The author uses this observation to conclude that "evil is in the eye of the beholder"--and even launches the book with a clever anecdote about an event in which two people see each other as evildoers, despite no intentional act of harm being committed. But this is surely a special case, and not comparable to the operation of a system of death-camps, or hacking apart defenseless people huddling for safety in a church. Baumeister takes pains (repeatedly) to stress that he wants to see evil acts through the perpetrators' eyes, and not prejudge events from the perspective of victims, but the result is an uneasy or indecisive tone that wavers between a normal-sounding condemnation of evil and a moral relativism that really believes that evil is merely in the eye of the beholder--that is, there's no such thing as evil, as long as you're the one perpetrating it.
Baumeister finds four basic psychological causes of evil: greed/lust/ambition, or evil as a means to an end; revenge for insulted egotism; ideological evil; and actual sadism--deriving pleasure from harming others. The author discusses each of these at length, but does not come up with many conclusions. He observes that crime, for the most part, does not pay as well as even the lowest-level jobs, and that people who commit crimes generally have a poor idea of the long-term consequences of their actions. This, to me, is another banal point, not an insight that requires much discussion.

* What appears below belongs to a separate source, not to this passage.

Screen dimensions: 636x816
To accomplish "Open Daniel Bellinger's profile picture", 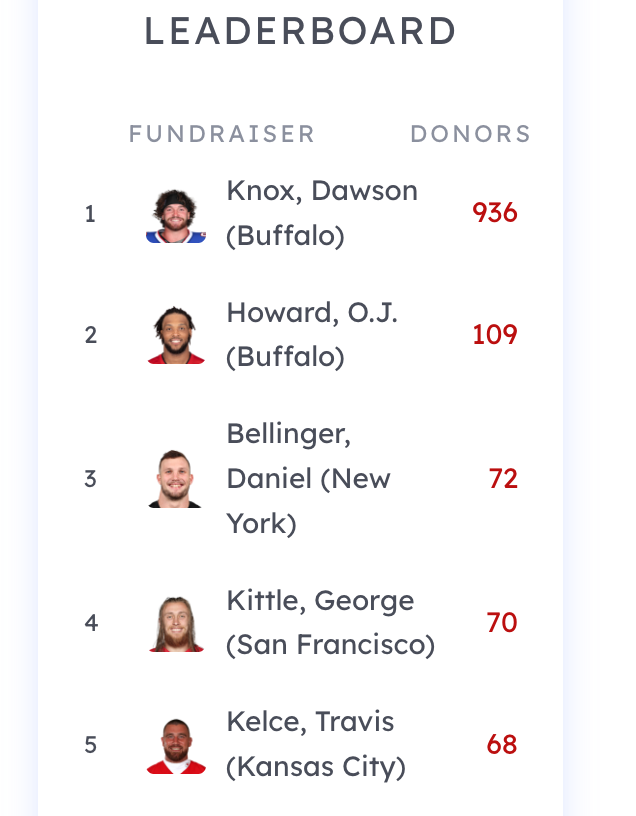I will tap(175, 479).
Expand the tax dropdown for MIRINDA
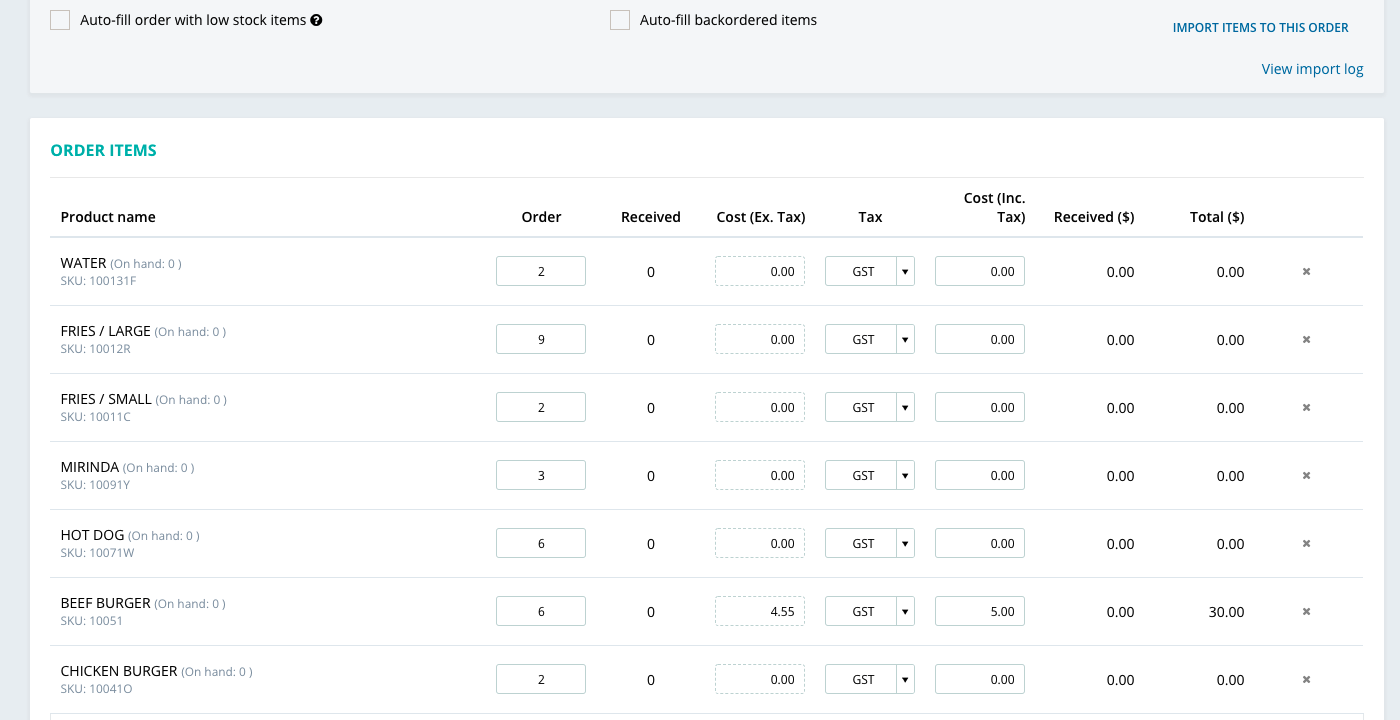1400x720 pixels. [x=905, y=476]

Baumeister makes much of his conclusion that standard psychology is wrong when it attributes violent, bullying behavior to low self-esteem; he feels that the facts show that bullies and violent people in fact have high self-esteem, in the sense of high or even inflated regard for themselves. As an example, he points out that convicted, incarcerated rapists often think of themselves as "superachievers." Technically this might be called high self-esteem, but I would call it delusional, and I think there is a difference. Maybe I'm alone here, but I think of high self-esteem as being realistic and adaptive, not the fragile egotism of the narcissist. Baumeister spends much time trying to disprove the "low self-esteem" model of violent behavior, but I was never persuaded.

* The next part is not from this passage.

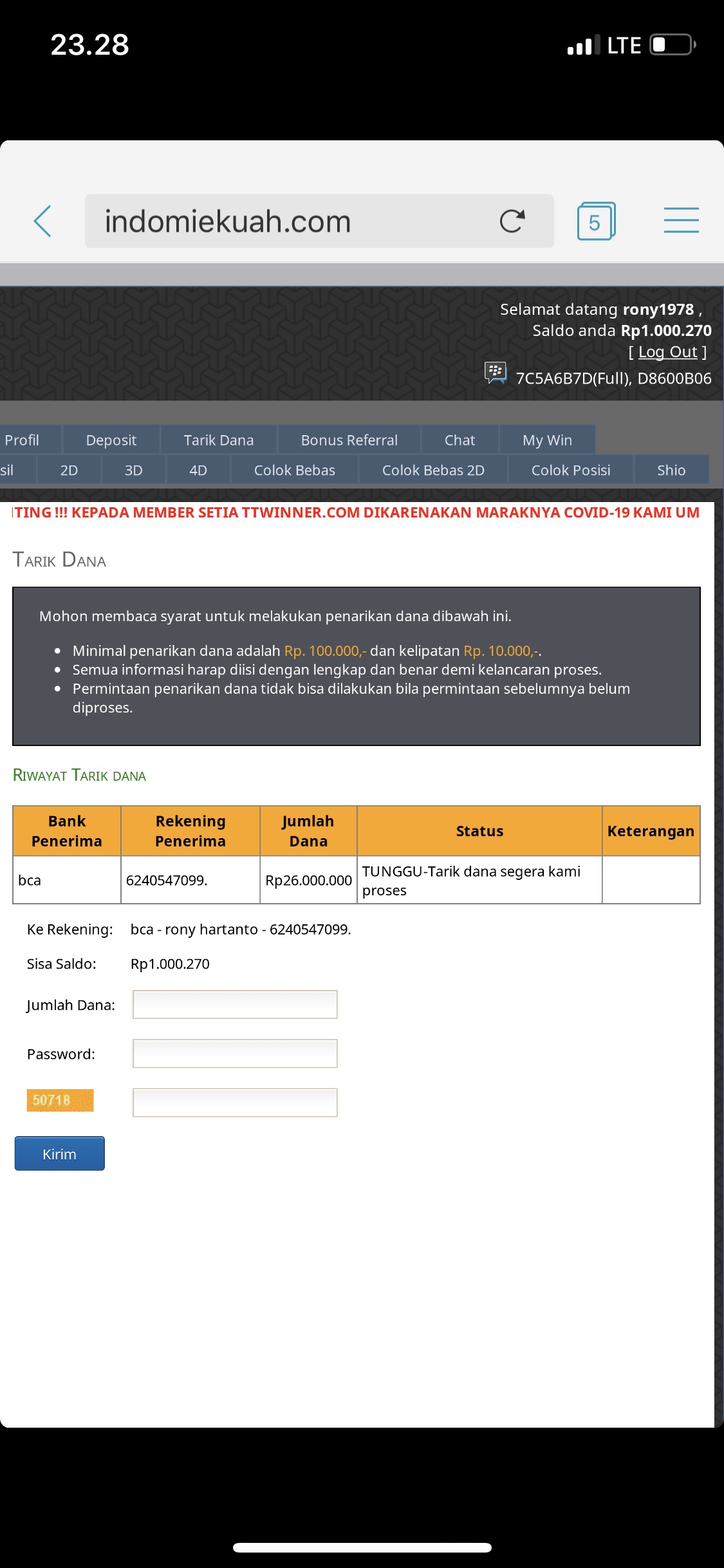724x1568 pixels.
Task: Open the My Win tab
Action: click(547, 440)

My overall impression is that there is length here, but not depth. I did not feel I got "inside" human violence and cruelty. Having read only the first chapter or so of James Waller's "Becoming Evil: How Ordinary People Commit Genocide and Mass Killing", I already feel that I am getting a much deeper and also more sympathetic view of how and why evil is committed, from a social-psychological perspective.
27 of 30 people found the following review helpful.
An outstanding attempt to understand human violence
By robert holson
In the course of reviewing over 20 books on the topic of human violence and mass murder, I found this to be far and away the best. Some obviously have problems with the author's attempts to understand and not just demonize killers. I can think of no other way of getting into the heads of those who commit violence in the name of a state, an ideology, an ethnic group, a religion or indeed any other belief system. Confronting the "banality of evil" is indeed an unpleasant exercise, but necessary if we are ever to achieve a deeper understanding of our greatest failing as a species. To summarize, this work is probably the best research-based study of the psychology of human mass violence currently on the market.